** DATASET RECORDS follows **

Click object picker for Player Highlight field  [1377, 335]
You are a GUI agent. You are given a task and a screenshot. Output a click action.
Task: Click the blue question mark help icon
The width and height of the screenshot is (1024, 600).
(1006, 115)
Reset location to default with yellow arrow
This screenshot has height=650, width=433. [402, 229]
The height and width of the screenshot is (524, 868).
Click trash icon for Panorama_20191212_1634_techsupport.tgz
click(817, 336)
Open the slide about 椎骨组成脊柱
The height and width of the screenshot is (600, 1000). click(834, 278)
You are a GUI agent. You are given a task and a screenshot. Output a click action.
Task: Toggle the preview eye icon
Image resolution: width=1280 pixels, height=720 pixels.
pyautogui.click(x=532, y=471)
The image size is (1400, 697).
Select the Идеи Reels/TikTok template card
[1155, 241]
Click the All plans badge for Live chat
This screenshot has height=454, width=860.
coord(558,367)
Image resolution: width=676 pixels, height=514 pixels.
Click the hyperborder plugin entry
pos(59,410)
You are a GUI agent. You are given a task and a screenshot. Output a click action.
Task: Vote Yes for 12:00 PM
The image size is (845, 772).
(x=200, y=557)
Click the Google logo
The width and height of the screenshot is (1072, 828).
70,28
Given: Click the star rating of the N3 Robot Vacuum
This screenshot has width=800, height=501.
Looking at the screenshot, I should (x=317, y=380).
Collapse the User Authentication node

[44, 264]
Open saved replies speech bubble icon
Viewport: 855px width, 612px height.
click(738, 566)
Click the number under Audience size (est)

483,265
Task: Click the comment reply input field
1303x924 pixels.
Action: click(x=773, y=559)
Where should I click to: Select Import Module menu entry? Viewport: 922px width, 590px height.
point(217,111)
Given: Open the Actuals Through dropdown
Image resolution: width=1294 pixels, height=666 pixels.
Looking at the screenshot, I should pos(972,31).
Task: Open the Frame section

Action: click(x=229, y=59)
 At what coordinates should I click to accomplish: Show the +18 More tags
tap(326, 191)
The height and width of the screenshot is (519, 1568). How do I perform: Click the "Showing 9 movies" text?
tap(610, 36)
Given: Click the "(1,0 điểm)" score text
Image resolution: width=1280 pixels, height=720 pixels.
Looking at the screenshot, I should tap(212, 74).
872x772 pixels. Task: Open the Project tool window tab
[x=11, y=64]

** End of DATASET RECORDS **

-- EXERCISE DETAILS --
Exactly as they appear, retype the lines from the start of the records through the line containing "The height and width of the screenshot is (524, 868).".

-- TASK RESULT --
Click object picker for Player Highlight field  [1377, 335]
You are a GUI agent. You are given a task and a screenshot. Output a click action.
Task: Click the blue question mark help icon
The width and height of the screenshot is (1024, 600).
(1006, 115)
Reset location to default with yellow arrow
This screenshot has height=650, width=433. [402, 229]
The height and width of the screenshot is (524, 868).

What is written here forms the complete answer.